‘Brokeback Mountain’ director wrote a moving tribute to Heath Ledger 15 years after his death
“Brokeback Mountain,” Ang Lee’s beautiful film about love and repression, was a turning point for LGBTQ cinema in 2005 because it was one of the few mainstream Hollywood films to put a love story between two men front and center.
These days, such a film would hardly raise eyebrows, but 17 years ago it was the subject of scorn from conservative circles for pushing the “gay agenda.” Its stars, Heath Ledger and Jake Gyllenhaal, took considerable risks making the film because it could have jeopardized their status as leading men. But their pitch-perfect performances helped make the edgy material relatable to the general public.

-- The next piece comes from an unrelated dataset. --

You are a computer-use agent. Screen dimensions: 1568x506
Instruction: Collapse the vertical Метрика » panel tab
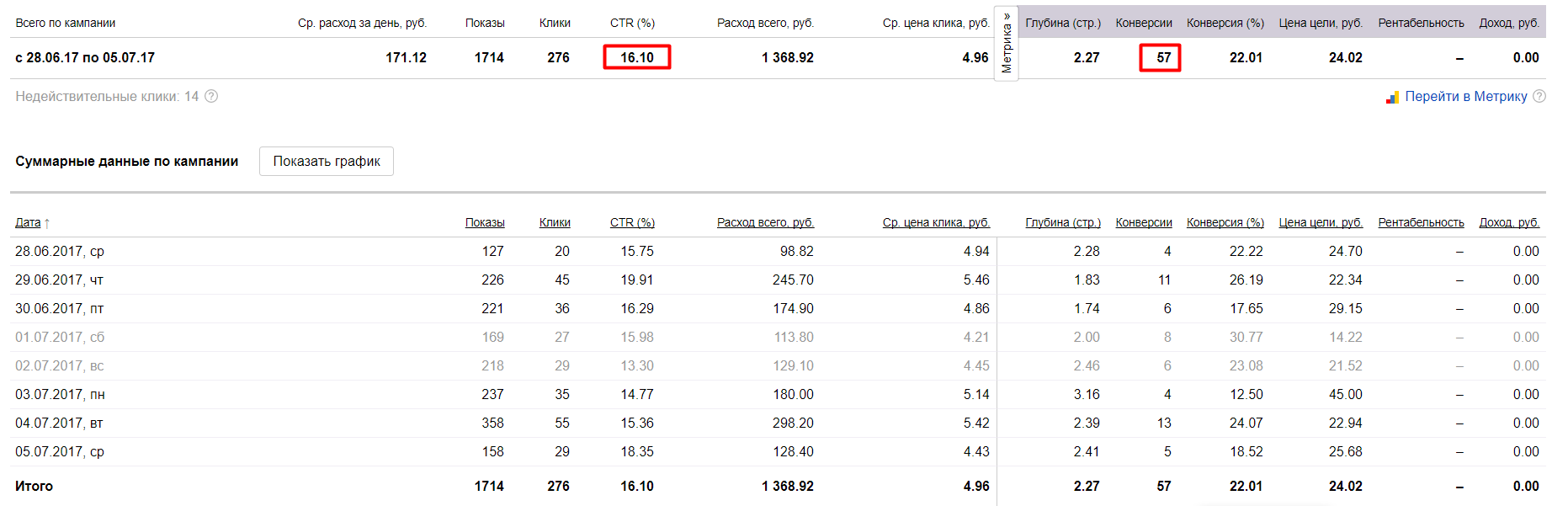click(x=1007, y=43)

Film critic Roger Ebert perfectly explained why the story resonated with people in his 2005 review. “‘Brokeback Mountain’ has been described as ‘a gay cowboy movie,’ which is a cruel simplification,” he wrote.
“It is the story of a time and place where two men are forced to deny the only great passion either one will ever feel,” he added. “Their tragedy is universal. It could be about two women, or lovers from different religious or ethnic groups—any ‘forbidden’ love.”
Fifteen years after Ledger’s death, Lee praised his performance in Empire magazine’s Greatest Actors issue. As a director, Lee was able to explain why his subtle performance as Ennis, a repressed cowboy, worked perfectly in the film in ways that the general public may have missed.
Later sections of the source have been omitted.